Pero el engaño no puede durar siempre, ni alcanzar a todos todo el tiempo.
Y esa tonada, por fin, ha dejado de sonar.
La conclusión no es ornamental, es inevitable. No basta con purgar el escándalo o mover piezas menores. Lo que exige este momento es una ruptura.
Durante el juicio al fiscal general del Estado, el presidente Sánchez se comprometió públicamente con su inocencia, haciendo suyo su destino. Ahora debe asumir las consecuencias políticas de ese pacto roto.
No puede esquivar la responsabilidad política de que haya sido declarado culpable por el más alto tribunal penal de un delito que no es un error técnico, sino una operación de “guerra sucia” diseñada para manipular el relato y favorecer intereses concretos.

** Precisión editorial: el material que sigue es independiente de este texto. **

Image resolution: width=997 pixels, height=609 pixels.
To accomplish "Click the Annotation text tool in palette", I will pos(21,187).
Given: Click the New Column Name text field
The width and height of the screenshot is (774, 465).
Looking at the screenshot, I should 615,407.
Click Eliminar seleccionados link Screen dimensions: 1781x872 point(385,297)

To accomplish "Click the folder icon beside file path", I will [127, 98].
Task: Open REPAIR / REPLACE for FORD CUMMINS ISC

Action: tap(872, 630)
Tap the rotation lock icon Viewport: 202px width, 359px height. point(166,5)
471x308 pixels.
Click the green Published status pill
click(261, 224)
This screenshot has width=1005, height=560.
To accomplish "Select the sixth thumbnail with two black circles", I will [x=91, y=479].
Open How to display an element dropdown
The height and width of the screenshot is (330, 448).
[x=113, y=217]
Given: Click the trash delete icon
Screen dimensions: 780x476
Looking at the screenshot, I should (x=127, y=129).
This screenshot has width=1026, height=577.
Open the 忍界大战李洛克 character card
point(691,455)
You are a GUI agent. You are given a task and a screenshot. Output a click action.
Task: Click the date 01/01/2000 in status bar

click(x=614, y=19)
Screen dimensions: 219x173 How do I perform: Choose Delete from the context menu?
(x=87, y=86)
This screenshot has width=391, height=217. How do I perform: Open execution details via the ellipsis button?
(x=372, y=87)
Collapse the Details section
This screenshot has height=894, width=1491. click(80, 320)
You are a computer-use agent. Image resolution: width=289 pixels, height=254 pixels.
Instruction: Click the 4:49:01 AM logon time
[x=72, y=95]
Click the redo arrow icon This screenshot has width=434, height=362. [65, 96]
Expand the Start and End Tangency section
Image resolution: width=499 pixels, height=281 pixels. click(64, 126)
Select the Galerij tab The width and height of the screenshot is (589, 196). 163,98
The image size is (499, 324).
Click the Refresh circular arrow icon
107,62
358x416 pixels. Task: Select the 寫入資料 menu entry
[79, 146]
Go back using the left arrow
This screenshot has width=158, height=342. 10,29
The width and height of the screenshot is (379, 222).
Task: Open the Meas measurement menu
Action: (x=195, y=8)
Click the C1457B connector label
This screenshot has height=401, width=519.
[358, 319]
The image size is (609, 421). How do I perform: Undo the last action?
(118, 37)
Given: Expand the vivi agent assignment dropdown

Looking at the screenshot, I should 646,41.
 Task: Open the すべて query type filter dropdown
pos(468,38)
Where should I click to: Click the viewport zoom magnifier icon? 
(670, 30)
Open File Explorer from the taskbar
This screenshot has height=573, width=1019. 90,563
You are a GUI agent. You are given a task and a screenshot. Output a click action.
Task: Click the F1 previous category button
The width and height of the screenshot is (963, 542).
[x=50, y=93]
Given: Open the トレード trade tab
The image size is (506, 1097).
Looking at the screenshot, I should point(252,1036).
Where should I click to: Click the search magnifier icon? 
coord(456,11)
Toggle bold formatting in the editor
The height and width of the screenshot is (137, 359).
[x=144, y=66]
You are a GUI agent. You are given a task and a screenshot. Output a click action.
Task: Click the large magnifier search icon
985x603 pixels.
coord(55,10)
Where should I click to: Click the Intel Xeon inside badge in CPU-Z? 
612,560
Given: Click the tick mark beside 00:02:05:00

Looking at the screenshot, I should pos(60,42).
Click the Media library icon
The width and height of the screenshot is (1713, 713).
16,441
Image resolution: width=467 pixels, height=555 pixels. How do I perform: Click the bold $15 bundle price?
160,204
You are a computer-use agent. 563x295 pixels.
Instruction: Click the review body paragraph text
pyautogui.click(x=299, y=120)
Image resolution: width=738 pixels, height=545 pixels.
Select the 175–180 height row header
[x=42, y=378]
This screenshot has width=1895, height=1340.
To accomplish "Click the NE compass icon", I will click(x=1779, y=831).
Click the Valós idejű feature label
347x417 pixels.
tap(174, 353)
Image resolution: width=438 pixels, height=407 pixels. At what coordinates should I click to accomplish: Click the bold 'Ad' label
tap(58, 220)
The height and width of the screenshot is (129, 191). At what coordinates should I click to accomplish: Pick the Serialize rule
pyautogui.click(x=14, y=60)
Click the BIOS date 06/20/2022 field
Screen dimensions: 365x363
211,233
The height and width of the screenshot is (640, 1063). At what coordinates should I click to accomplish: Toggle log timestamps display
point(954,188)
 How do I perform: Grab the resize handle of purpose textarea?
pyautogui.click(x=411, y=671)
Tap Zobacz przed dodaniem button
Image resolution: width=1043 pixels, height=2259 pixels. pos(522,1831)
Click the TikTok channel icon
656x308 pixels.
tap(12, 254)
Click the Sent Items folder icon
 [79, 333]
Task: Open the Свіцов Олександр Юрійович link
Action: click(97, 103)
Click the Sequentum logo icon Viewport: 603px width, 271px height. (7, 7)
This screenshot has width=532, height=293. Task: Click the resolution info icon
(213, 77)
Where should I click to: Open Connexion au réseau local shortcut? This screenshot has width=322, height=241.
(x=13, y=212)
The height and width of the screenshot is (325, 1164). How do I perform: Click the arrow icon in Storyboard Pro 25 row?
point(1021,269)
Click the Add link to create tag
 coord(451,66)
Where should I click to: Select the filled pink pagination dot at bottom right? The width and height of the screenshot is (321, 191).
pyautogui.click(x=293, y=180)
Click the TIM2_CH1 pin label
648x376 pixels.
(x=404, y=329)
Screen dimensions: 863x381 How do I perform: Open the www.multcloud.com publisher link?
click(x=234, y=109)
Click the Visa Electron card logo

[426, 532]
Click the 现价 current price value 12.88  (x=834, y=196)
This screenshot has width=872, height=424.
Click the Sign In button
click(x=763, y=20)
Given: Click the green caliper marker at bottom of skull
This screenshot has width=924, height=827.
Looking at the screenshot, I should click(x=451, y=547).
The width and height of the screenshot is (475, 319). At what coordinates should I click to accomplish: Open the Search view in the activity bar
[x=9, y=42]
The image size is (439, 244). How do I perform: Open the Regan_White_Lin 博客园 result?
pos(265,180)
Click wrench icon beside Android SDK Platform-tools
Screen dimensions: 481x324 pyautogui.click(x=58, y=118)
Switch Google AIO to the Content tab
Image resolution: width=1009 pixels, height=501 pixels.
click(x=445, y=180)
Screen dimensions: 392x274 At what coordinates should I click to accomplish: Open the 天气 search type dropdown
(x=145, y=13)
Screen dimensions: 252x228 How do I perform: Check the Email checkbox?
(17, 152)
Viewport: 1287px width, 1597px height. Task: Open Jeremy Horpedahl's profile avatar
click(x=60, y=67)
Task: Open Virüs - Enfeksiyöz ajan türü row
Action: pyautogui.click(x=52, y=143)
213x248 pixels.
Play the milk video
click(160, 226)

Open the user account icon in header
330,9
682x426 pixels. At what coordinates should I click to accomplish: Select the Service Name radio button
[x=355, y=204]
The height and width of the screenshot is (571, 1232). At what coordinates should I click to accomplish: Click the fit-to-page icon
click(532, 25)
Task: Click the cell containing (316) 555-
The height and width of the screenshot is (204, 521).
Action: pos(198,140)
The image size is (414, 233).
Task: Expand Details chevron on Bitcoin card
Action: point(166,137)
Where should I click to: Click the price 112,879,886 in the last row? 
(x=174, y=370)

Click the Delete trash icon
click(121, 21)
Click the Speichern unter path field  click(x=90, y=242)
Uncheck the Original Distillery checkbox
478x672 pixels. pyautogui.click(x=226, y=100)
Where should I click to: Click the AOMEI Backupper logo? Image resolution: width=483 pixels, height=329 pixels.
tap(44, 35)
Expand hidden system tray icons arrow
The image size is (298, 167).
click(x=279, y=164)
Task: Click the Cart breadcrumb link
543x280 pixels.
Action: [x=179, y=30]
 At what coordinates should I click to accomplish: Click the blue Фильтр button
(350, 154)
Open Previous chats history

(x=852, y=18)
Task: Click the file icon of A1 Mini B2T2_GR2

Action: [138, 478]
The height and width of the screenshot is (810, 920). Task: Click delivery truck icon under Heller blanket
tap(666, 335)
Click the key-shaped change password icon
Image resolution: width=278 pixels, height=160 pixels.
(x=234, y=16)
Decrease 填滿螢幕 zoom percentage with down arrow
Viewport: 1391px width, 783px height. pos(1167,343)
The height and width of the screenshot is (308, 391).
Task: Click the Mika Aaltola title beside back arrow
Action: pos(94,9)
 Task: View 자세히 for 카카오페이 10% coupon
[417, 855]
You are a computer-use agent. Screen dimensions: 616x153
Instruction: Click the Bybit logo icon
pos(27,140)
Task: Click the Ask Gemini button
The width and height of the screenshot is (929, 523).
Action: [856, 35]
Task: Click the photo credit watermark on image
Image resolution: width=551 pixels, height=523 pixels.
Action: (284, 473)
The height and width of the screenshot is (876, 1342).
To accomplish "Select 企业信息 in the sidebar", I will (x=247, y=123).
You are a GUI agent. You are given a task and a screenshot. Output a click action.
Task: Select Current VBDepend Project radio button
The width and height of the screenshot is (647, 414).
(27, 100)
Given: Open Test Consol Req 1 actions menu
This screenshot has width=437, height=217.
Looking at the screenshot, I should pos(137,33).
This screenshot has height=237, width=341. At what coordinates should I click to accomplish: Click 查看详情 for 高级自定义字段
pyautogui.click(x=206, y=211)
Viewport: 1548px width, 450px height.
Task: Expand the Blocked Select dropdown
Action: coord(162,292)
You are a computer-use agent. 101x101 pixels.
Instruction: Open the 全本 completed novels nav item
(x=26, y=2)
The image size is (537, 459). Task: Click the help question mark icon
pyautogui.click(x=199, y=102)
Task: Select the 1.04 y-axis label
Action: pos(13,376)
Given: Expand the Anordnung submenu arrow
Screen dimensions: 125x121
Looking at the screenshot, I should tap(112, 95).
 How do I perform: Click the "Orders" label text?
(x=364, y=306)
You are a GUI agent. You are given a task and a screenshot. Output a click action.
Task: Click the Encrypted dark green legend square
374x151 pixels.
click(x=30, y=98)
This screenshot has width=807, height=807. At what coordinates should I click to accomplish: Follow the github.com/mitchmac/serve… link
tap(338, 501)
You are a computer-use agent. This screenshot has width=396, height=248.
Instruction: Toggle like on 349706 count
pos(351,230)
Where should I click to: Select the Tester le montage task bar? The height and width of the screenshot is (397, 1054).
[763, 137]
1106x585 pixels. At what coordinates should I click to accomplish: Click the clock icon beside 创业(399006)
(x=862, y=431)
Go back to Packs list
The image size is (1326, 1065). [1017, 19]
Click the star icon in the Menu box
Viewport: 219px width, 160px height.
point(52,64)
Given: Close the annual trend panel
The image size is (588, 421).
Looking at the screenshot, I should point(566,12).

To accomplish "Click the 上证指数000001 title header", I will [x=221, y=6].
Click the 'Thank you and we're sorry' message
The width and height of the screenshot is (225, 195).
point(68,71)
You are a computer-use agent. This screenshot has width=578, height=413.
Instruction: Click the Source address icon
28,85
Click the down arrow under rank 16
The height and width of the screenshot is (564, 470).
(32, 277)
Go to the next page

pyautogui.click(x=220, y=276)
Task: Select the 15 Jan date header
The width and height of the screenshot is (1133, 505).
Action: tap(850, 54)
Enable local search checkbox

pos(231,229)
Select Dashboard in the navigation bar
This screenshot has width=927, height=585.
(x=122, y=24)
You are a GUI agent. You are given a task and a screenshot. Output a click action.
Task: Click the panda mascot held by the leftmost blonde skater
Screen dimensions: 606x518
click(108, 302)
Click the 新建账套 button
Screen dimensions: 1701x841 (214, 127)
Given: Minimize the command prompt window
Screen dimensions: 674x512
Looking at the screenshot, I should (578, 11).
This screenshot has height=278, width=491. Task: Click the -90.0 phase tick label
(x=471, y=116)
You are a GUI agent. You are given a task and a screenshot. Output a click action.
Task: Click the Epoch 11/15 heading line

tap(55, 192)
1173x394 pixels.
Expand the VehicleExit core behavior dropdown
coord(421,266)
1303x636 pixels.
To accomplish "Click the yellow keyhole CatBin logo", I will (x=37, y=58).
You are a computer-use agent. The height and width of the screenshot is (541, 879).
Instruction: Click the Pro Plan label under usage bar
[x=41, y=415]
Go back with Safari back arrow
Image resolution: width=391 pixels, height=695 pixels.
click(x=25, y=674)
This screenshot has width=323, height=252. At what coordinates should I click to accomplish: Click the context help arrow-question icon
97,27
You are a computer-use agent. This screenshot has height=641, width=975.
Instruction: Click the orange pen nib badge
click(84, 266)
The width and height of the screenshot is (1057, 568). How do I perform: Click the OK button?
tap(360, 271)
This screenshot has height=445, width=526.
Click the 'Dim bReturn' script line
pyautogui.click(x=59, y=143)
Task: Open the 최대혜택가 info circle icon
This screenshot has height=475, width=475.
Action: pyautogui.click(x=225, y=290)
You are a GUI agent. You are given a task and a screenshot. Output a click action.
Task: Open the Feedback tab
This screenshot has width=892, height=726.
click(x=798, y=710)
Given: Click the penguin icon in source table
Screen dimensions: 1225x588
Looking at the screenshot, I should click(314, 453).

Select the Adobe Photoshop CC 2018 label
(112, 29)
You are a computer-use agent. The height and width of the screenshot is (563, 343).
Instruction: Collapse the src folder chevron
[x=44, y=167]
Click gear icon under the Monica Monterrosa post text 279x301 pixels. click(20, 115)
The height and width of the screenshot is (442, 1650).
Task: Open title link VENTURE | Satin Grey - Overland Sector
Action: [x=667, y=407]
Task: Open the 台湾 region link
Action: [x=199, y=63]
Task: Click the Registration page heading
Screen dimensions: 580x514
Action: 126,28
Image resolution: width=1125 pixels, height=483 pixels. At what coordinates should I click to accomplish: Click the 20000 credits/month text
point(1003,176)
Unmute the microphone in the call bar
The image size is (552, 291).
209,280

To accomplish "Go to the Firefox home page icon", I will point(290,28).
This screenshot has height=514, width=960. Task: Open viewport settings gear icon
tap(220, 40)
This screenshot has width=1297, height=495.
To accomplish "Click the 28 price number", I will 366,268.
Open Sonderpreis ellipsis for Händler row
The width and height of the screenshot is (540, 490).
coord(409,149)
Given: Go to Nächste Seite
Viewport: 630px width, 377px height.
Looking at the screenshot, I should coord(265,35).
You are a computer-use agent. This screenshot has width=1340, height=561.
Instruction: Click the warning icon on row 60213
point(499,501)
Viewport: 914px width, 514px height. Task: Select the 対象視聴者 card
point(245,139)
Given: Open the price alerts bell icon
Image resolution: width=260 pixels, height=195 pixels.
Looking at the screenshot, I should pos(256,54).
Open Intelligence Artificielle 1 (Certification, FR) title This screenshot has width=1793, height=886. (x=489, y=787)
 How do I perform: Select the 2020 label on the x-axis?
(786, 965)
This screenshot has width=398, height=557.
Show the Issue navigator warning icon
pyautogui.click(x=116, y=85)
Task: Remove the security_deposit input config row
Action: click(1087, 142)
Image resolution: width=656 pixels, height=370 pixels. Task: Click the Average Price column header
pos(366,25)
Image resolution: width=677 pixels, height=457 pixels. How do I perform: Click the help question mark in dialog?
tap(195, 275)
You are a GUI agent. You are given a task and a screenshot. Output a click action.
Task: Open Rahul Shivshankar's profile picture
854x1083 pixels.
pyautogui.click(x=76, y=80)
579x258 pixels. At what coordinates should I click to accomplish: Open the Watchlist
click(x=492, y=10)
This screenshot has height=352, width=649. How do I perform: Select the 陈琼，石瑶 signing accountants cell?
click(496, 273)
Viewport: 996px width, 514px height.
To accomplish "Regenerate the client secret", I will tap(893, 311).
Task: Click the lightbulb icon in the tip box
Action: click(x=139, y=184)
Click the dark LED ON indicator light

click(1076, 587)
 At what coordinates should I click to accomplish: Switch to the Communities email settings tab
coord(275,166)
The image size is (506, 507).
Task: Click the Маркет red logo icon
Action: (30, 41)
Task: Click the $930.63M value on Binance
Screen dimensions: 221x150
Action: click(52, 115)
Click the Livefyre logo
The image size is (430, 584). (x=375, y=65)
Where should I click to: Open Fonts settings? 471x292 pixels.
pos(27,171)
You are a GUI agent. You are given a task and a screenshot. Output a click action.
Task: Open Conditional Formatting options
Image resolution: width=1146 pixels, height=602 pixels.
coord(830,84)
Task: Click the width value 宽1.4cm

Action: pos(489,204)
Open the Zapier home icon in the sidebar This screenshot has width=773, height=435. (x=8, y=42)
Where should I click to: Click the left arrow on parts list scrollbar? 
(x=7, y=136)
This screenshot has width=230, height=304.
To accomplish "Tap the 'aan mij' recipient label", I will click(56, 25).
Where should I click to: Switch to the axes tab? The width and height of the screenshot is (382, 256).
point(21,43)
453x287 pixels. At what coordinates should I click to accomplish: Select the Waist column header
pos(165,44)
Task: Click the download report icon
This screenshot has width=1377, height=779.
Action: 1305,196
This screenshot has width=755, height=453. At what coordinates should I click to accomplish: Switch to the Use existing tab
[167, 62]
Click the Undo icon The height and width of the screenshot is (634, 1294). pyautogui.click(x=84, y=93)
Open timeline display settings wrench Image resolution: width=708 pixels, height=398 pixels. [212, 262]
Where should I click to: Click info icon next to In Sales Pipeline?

Este gran fracaso gubernamental es la primera gran explosión en un camino repleto de minas en forma de nuevos juicios que afectan al entorno inmediato de Sánchez.
No podemos descartar que las maniobras al estilo ‘loco Iván’ se multipliquen. Incluso que veamos a Félix Bolaños, el ministro contrito, nombrado nuevo fiscal general del Estado.
Pero ya no hay gesto simbólico que valga si no va acompañado de una dimisión inmediata del presidente Sánchez y una convocatoria de elecciones.
No se trata sólo de regenerar instituciones, sino de restaurar la credibilidad del Estado.
La única forma de avanzar es dejar que los ciudadanos decidan. Eso es lo verdaderamente urgente. Caminar por convicción propia, sin necesidad de flautas ni flautistas, recuperar el rumbo sin necesidad de un encantador que prometa saberlo todo, verlo todo, controlarlo todo.
Escoger el camino que queremos ahora que, por fin, hemos dejado de escuchar esa música.